DOCUMENT PASSAGE:
Award-winning actor Kristin Booth, 43, alleges she endured similar conduct in her work with Soulpepper. She said it started when she was 25 and, like Fagan, performing in the production of Twelfth Night in 2000.

During rehearsals for that play and another directed by Schultz five years later, Booth claims she endured unwanted hugs, kisses and touching, as well as sexually suggestive language.

Albert’s hugs were different,” Booth said in an interview. “There were times in some of the hugs where I could feel his genitals against my body.”

Kristin Booth

Kristin Booth started at Soulpepper in 2000. Her breakthrough was a performance in a production of Twelfth Night. (Mario Anzuoni/Reuters)

She claims he would also kiss her on the lips and talk about enjoying “how soft and full they were,” as well as comment on her “milky white breasts in front of the other cast members.”

During a 2005 production of Olympia, Booth alleges Schultz took advantage of his position as director to touch her inappropriately as she and the lead actor rehearsed an intimate scene. She claims Schultz pushed the actor aside and the director “proceeded to run his hands up my body.”

Booth added that no other director has done that to her, not even on the set of the highly sexualized 2007 film Young People F–king, a performance for which she won a Genie Award.

Soulpepper turns to outside experts

The lawsuits filed in Ontario Superior Court allege Soulpepper either knew or was “willfully blind to the fact Albert was a sexual predator” and created a “poisonous work environment by not acting to curb the alleged behaviour.”

There have been allegations in the past. Soulpepper revealed in October 2017 that it had severed ties with longtime guest artist and director Laszlo Marton over allegations of sexual harassment reported to the theatre company two years ago.

The company said at the time it was “dedicated to creating a safe place of belonging for artists, audiences, and aspirants.”

In the wake of Marton’s dismissal, Soulpepper sent an internal email to staff obtained by CBC, which vowed to “improve on the workplace dynamics” and promised that management’s “doors continue to be open” to anyone wishing to speak with them.

EXTRACTED RECORDS:

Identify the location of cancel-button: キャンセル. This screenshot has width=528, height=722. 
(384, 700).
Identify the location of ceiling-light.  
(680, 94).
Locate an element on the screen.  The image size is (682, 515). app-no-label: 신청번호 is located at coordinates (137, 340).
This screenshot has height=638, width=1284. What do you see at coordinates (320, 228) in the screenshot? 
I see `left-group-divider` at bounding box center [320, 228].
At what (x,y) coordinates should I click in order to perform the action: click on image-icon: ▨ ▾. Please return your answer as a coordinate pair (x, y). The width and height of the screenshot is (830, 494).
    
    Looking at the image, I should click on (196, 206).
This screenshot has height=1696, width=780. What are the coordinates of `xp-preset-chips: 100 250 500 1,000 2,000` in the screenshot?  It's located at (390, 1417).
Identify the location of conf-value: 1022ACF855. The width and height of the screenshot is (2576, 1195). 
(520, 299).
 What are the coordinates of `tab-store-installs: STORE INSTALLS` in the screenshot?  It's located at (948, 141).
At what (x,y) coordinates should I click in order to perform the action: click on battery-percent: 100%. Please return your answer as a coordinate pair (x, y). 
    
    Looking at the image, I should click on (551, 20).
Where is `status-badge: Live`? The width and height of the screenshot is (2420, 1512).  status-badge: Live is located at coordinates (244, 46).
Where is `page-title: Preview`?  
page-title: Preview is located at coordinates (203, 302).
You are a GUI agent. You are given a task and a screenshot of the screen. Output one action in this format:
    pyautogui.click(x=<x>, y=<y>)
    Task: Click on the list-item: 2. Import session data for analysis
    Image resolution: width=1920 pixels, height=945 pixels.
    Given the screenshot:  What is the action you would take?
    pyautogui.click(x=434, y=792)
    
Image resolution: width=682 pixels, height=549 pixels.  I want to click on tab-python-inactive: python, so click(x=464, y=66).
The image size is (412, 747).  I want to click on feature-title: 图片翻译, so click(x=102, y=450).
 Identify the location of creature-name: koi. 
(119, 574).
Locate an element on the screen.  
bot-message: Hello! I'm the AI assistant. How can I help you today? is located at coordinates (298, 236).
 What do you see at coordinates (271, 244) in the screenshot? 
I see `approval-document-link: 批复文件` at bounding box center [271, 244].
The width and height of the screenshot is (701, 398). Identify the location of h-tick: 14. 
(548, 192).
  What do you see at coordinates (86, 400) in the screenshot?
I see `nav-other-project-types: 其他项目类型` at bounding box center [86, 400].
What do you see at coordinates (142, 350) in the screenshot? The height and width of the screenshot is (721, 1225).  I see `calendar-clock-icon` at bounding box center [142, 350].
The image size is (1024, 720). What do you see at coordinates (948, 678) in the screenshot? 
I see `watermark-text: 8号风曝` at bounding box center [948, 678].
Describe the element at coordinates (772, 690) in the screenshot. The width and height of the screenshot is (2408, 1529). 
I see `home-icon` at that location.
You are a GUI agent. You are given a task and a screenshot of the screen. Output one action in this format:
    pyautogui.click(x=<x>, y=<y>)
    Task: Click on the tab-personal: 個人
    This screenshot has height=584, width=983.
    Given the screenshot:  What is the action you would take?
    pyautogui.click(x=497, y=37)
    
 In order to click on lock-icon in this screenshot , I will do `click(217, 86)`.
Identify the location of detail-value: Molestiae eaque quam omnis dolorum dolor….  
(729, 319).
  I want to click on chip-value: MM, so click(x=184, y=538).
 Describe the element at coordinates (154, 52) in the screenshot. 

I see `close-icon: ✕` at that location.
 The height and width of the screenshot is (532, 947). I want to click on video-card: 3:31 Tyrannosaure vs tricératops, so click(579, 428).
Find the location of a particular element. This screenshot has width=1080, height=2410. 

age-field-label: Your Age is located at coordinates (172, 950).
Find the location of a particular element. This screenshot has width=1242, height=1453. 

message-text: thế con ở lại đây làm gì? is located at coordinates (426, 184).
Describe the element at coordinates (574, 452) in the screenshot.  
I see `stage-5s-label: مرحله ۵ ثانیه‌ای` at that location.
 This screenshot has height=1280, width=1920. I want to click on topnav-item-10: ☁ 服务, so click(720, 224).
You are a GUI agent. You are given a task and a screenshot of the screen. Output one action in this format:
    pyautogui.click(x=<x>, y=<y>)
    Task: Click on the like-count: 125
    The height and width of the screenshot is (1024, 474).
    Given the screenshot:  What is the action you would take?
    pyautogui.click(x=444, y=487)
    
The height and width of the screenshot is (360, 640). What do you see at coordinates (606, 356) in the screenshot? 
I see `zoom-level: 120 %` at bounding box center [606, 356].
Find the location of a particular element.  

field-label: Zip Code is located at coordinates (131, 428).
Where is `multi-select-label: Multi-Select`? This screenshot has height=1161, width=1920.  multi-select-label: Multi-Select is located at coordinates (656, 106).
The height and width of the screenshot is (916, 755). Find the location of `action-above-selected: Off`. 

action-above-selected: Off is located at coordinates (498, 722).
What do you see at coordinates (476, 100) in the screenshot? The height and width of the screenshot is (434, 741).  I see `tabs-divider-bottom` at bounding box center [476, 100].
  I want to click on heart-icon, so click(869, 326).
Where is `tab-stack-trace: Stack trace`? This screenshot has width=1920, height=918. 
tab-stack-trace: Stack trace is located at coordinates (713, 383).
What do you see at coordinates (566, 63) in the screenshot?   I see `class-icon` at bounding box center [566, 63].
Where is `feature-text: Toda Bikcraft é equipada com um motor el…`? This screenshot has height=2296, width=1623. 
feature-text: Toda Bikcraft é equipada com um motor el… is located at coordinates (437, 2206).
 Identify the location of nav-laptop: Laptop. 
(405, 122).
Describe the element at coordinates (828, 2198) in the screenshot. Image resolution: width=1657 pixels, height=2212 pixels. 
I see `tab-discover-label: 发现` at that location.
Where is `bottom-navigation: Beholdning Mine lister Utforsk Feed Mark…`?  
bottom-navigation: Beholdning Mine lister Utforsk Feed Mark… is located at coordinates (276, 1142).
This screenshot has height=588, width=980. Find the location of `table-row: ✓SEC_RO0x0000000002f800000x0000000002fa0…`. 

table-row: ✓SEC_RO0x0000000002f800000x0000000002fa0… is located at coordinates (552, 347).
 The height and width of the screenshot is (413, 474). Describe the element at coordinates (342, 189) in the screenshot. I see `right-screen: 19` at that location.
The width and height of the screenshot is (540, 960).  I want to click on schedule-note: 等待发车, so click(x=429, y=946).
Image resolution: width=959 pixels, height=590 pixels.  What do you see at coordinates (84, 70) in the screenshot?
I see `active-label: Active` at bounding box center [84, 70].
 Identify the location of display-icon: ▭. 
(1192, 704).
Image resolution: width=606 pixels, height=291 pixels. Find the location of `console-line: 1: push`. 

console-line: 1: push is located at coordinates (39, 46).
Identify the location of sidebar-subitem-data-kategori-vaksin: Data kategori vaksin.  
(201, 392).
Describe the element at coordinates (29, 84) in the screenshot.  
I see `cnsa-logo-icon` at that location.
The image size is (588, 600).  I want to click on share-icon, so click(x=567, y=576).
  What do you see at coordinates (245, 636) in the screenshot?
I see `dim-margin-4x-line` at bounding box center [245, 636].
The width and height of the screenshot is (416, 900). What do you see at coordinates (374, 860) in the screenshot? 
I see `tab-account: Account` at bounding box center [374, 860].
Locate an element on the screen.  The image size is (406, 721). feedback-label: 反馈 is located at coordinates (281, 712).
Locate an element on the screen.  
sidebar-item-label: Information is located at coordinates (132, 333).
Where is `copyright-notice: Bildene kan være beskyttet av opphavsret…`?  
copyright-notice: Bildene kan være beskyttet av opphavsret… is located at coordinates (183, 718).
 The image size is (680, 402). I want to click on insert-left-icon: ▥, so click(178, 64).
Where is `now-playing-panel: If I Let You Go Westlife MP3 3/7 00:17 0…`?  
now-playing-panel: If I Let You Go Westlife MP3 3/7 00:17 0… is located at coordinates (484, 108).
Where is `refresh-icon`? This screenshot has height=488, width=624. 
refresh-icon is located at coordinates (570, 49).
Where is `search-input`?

WHAT YOU SHOULD DO:
Please answer these questions from the Soulpepper passage:
1. How old was Booth when she says the conduct started?
2. Which 2005 production was Booth rehearsing when she alleges Schultz touched her during an intimate scene?
3. In what month and year did Soulpepper reveal it had cut ties with Laszlo Marton?
The rows aren't needed here.

SOLUTION FOR THIS PROBLEM:
1. 25
2. Olympia
3. October 2017